Tumor necrosis factor-related apoptosis-inducing ligand induces apoptotic cell death through c-Jun NH2-terminal kinase activation in squamous cell carcinoma cells.

摘要

Tumor necrosis factor (TNF)-related apoptosis-inducing ligand (TRAIL) induces apoptosis in MIT6 cells derived from primary oral squamous cell carcinoma (OSCC), whereas it does not induce apoptosis in MIL6 cells derived from metastases. The present studies were performed to examine whether activation of c-Jun NH2-terminal kinase (JNK) is implicated in the differential sensitivity to TRAIL-induced apoptosis.
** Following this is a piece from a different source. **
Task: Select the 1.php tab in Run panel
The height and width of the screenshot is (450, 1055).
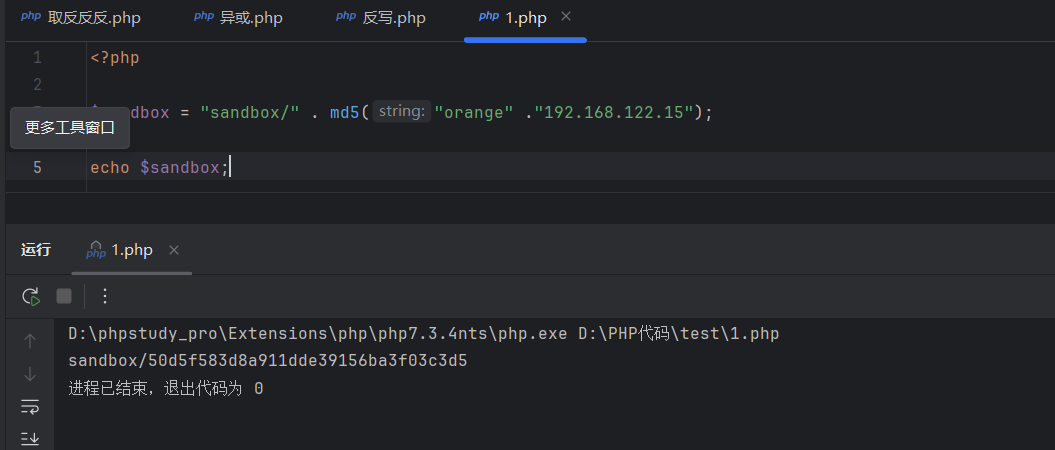Action: point(131,250)
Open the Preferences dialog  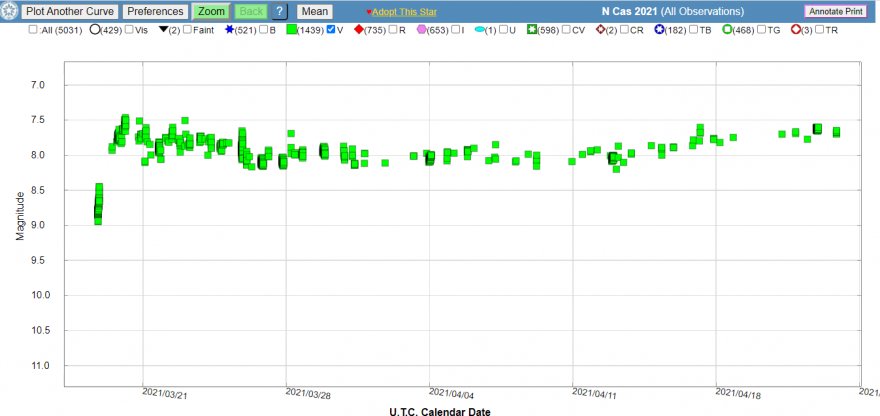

The TRAIL-induced JNK activation in MIT6 cells was stronger than in MIL6 cells, as assessed by Western blotting using antibodies specific for phospho-JNK. To evaluate the role of JNK1 in TRAIL-induced cell death, one clone expressing the dominant-negative form of JNK1 (dnJNK1) was established. The dnJNK1-expressing cells and MIL6 cells expressed TRAIL protein at levels similar to or even greater than MIT6 cells did. When cell death was assessed by annexin V staining and mitochondrial membrane potential, kinetic studies demonstrated that the dnJNK1-expressing cells were substantially more resistant to 100 ng/ml TRAIL, comparable to MIL6 cells, at 36 and 48 h after stimulation. Collectively, the primary OSCC cell line, MIT6, is sensitive to TRAIL but its metastatic line MIL6 is resistant to TRAIL exposure. Thus, the underlying molecular mechanism of TRAIL-induced cell death involves JNK activation. These results suggest that the acquisition of TRAIL resistance provides some metastatic capacity to primary tumors.